Without this proposal, one would have to use unsafe with Pin::map_unchecked_mut to project the inner fields.

Guide-level explanation

MaybeUninit<T>

When working with certain wrapper types in rust, you often want to access fields of the wrapped types. When interfacing with C one often has to deal with uninitialized data. In rust uninitialized data is represented by MaybeUninit<T>. In the following example we demonstrate how one can initialize partial fields using MaybeUninit<T>.

#[repr(C)]
pub struct MachineData {
    incident_count: u32,
    device_id: usize,
    device_specific: *const core::ffi::c_void,
}

extern "C" {
    // provided by the C code
    /// Initializes the `device_specific` pointer based on the value of `device_id`.
    /// Returns -1 on error (unknown id) and 0 on success.
    fn lookup_device_ptr(data: *mut MachineData) -> i32;
}

pub struct UnknownId;

impl MachineData {
    pub fn new(id: usize) -> Result<Self, UnknownId> {
        let mut this = MaybeUninit::<Self>::uninit();
        // the type of `this.device_id` is `MaybeUninit<usize>`
        this.device_id.write(id);
        this.incident_count.write(0);
        // SAFETY: ffi-call, `device_id` has been initialized
        if unsafe { lookup_device_ptr(this.as_mut_ptr()) } != 0 {
            Err(UnknownId)
        } else {
            // SAFETY: all fields have been initialized
            Ok(unsafe { this.assume_init() })
        }
    }
}

So to access a field of MaybeUninit<MachineData> we can use the already familiar syntax of accessing a field of MachineData/&MachineData /&mut MachineData.
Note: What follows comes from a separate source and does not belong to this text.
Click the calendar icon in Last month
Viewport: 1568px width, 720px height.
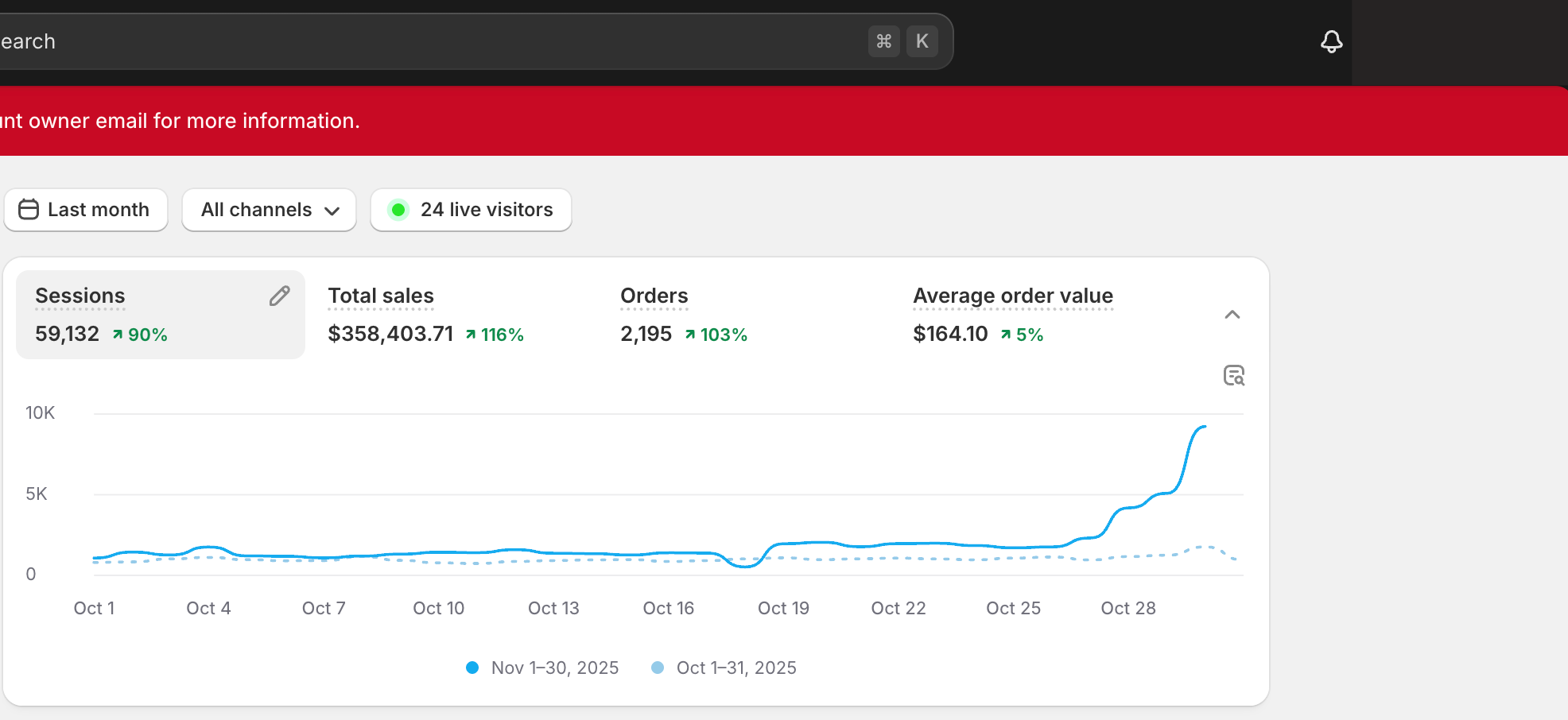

The difference is that the type of the expression this.device_id is now MaybeUninit<usize>.

These field projections are also available on other types.

Pin<P> projections

Our second example is going to focus on Pin<P>. This type is a little special, as it allows unwrapping while projecting, but only for specific fields. This information is expressed via the #[unpin] attribute on the given field.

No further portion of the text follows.